I know I'm a little late with this one and some friends have already noted it, but in the interests of NMTE's small dedicated readership who are not blog whores like myself, I repeat the news item here.
Logan Darrow Clements, the Billy Jack of private property is attempting to seize Souter's home in Weare, NH to build the Lost Liberty Hotel:
"The justification for such an eminent domain action is that our hotel will better serve the public interest as it will bring in economic development and higher tax revenue to Weare," Clements wrote.(For some reason that scene from office space of the copier massacre springs to mind.)
. . .
Each hotel room would offer guests a bedside copy of Rand's "Atlas Shrugged."
The proposal pleased 100 or so conservatives at the regular Wednesday morning strategy meeting hosted in Washington by Grover Norquist, president of Americans for Tax Reform, a conservative organization.
"Let's go rock and roll," Norquist said after hearing of Clements' idea.
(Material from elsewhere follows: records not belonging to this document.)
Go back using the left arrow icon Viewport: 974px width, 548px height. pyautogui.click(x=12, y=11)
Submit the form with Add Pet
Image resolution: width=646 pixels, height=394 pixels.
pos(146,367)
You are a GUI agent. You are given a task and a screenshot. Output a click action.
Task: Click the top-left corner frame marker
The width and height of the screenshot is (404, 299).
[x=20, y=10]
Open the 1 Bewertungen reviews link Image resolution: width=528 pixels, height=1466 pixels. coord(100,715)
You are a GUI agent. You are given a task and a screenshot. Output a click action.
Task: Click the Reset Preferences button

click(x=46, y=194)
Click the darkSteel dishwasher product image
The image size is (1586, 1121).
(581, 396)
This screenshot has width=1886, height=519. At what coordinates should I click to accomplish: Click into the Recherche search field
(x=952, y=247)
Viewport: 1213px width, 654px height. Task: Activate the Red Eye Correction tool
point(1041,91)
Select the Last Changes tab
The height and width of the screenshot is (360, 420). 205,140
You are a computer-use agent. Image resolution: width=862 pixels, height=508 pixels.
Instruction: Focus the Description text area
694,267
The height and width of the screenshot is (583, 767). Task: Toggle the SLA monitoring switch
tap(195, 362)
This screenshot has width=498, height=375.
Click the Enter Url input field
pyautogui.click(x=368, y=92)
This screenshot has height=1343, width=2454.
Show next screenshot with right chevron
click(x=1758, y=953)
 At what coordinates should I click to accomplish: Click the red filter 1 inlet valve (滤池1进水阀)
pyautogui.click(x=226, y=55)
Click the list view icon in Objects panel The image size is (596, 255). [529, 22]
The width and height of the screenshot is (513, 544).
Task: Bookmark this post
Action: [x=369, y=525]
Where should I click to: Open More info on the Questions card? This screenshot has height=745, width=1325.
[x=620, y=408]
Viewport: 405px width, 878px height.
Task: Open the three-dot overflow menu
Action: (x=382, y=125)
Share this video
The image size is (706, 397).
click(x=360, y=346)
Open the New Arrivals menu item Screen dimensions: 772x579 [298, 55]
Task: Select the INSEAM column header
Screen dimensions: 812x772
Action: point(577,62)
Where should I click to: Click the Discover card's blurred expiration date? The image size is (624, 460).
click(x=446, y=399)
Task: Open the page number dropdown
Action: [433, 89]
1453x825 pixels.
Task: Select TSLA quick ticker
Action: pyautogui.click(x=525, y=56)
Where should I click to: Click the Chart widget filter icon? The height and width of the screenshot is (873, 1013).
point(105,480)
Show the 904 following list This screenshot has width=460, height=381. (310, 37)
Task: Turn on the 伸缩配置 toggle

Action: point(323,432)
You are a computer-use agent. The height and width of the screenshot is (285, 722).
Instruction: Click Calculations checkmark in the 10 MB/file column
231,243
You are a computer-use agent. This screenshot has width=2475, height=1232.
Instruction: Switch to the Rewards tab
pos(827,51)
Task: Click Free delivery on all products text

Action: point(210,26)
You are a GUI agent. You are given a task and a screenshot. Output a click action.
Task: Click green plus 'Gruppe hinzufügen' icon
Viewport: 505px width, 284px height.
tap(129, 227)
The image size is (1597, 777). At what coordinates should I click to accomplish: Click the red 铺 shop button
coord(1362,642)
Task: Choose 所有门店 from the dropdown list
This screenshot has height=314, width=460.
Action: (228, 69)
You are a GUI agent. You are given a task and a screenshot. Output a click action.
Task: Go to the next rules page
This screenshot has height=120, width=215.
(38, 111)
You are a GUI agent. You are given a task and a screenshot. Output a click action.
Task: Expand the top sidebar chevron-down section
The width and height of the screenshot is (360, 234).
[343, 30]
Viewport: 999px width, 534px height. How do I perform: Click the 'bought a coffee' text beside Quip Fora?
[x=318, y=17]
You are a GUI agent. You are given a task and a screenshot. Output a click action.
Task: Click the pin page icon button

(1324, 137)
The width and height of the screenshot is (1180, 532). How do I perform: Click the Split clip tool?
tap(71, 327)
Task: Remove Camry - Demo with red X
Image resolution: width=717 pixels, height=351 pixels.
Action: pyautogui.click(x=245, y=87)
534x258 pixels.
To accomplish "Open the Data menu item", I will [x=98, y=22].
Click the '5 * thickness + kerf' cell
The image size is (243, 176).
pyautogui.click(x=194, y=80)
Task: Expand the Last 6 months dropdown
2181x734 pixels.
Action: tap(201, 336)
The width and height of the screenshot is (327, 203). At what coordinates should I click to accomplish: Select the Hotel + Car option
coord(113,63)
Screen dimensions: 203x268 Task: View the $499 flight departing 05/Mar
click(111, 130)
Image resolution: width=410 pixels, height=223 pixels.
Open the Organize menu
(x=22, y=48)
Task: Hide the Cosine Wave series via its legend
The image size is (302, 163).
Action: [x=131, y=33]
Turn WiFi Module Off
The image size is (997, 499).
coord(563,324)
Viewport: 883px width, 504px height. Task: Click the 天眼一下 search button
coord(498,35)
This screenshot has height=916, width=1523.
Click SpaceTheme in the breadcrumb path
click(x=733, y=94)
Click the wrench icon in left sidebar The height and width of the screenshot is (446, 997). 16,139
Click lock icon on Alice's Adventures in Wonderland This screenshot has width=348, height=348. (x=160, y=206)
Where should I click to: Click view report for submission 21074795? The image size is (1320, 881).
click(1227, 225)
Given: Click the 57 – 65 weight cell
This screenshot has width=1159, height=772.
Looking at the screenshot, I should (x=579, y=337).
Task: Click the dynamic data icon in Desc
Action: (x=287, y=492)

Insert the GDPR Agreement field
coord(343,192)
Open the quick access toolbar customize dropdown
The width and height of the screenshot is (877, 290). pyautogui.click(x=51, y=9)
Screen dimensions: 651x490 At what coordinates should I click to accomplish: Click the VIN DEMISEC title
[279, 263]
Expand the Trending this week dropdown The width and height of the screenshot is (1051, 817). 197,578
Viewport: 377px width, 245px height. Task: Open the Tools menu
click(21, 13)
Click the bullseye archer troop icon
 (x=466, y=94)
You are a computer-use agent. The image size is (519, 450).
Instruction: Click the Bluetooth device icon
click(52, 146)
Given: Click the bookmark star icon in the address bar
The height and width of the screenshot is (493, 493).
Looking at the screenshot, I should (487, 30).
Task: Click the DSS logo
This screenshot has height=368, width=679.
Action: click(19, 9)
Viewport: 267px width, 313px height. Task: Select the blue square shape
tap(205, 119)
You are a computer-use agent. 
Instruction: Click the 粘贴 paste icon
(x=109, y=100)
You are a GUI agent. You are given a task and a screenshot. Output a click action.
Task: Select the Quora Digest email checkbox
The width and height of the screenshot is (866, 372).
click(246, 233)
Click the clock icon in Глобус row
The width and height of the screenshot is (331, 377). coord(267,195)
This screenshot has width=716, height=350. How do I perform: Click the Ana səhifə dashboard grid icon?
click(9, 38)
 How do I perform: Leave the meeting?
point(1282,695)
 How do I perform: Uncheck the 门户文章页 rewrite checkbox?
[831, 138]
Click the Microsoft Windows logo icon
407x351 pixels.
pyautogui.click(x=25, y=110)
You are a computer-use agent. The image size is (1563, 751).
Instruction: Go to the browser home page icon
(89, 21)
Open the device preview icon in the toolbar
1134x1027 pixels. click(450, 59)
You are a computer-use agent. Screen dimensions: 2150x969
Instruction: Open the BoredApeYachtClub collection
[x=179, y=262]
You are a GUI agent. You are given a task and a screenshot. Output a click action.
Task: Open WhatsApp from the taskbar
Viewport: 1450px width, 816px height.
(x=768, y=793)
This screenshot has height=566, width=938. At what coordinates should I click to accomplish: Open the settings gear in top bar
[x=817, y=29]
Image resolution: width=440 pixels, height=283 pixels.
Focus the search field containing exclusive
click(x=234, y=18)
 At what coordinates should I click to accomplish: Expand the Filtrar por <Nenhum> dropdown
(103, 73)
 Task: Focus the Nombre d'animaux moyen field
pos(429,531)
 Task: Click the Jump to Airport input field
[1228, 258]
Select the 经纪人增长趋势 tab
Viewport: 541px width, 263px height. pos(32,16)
For those of you who have been on a news blackout during the past week, Clements is, of course, inspired (and empowered) by the recent Supreme Court ruling that cities can seize people's homes for private development. According to the court's majority opinion (Souter of course, having voted with the majority), this line in the Fifth Amendment--"nor shall private property be taken for public use, without just compensation"--means that private property can be taken for private development because that development will bring with it jobs and income for the city. Um, yeah, okay. Not really the way I read it, but hey.